Conspicuously absent from this year’s International AIDS Conference were major studies on prevention of maternal-to-child transmission.
It could be that I just missed them, so I emailed a colleague who specializes in the area, and she concurred:
Nope, did not see or hear major PMTCT updates at IAS.
The thing is, this problem has been all but solved, at least scientifically. Put the mom on fully suppressive treatment, and the rest of what is done barely matters — mode of delivery, HIV treatment to the baby, breast vs formula feeding. It’s all a wash, because HIV transmission will barely ever occur.
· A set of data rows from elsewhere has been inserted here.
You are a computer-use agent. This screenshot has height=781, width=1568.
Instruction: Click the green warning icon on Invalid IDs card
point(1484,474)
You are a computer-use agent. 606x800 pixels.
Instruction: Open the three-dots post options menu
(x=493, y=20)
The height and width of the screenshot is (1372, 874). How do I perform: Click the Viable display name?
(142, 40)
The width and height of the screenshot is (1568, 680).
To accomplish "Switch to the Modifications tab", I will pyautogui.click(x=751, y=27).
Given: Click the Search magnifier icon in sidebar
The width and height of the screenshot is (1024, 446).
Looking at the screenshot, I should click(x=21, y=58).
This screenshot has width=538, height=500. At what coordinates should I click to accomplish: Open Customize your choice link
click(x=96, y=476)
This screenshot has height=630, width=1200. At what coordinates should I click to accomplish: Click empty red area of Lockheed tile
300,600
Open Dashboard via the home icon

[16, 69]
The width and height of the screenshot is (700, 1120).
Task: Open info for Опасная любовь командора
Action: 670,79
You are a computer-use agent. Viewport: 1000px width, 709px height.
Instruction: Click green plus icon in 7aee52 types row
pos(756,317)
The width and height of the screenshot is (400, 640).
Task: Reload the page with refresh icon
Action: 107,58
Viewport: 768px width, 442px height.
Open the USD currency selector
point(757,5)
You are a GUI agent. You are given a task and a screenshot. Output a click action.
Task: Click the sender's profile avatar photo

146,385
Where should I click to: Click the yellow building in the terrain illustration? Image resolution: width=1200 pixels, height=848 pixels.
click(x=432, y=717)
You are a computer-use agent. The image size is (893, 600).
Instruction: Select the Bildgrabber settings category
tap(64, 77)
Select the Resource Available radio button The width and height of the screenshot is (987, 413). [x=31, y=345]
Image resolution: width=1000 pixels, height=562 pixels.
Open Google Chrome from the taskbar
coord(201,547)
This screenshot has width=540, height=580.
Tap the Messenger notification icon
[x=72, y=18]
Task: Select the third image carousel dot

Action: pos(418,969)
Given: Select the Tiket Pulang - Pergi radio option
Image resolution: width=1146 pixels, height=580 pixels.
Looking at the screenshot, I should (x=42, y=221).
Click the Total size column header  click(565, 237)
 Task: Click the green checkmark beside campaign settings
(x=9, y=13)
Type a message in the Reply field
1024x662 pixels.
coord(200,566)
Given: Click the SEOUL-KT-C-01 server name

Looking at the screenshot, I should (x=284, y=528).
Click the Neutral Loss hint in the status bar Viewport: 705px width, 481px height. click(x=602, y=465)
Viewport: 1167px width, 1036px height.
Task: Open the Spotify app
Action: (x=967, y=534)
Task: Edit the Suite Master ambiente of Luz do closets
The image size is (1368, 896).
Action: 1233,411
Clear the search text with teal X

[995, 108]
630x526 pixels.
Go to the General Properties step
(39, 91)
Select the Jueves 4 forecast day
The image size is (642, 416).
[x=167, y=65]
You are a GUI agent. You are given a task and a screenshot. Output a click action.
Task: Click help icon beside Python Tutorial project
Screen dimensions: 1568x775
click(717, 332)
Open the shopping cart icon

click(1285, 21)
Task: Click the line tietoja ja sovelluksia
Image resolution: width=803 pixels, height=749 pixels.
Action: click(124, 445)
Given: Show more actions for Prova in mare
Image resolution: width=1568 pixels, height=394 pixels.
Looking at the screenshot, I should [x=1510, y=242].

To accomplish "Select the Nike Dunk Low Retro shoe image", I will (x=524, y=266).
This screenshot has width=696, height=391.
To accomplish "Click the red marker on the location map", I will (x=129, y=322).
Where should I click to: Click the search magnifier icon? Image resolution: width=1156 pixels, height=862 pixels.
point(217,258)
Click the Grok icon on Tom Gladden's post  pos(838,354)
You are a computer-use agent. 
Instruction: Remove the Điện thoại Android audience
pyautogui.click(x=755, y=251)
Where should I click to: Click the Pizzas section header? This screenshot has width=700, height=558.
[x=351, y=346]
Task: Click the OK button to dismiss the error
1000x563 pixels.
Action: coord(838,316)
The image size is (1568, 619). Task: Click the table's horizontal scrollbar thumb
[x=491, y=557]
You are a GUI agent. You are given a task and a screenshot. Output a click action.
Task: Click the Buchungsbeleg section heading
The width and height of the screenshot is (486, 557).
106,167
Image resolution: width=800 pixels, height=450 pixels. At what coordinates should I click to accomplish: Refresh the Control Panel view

(Yes, there are numerous other questions unrelated to HIV transmission, most notably the safest regimens from the perspective of in-utero exposure. Bold prediction: one day we will no longer be using zidovudine.)
So — now that we know what to do (treat the moms), we just have to learn how to pay for it. Easier said than done.
July 19th, 2010
Vienna IAS: First (Really) Positive Microbicide Study
Big news from Vienna and Science, imminently:
The CAPRISA 004 trial assessed effectiveness and safety of a 1% vaginal gel formulation of tenofovir, a nucleotide reverse transcriptase inhibitor, for the prevention of HIV acquisition in women. A double-blind, randomized controlled trial was conducted comparing tenofovir gel (n = 445) with placebo gel (n = 444) in sexually active, HIV-uninfected 18- to 40-year-old women in urban and rural KwaZulu-Natal, South Africa … Tenofovir gel reduced HIV acquisition by an estimated 39% overall and by 54% in women with high gel adherence. No increase in the overall adverse event rates was observed. There were no changes in viral load and no tenofovir resistance in HIV seroconverters.
There have been a lot of false starts on this microbicide path, but this one is different — here an actual antiretroviral agent is being used, and, of course, this time it seems actually to work in preventing HIV transmission.
Logistics of drug development, patient acceptibility, applicable populations, cost, long term tolerability and resistance risk, etc. are all huge, but this is very good news regardless.
Full scientific presentation is tomorrow (Tuesday), 1PM Vienna time; full published study available here.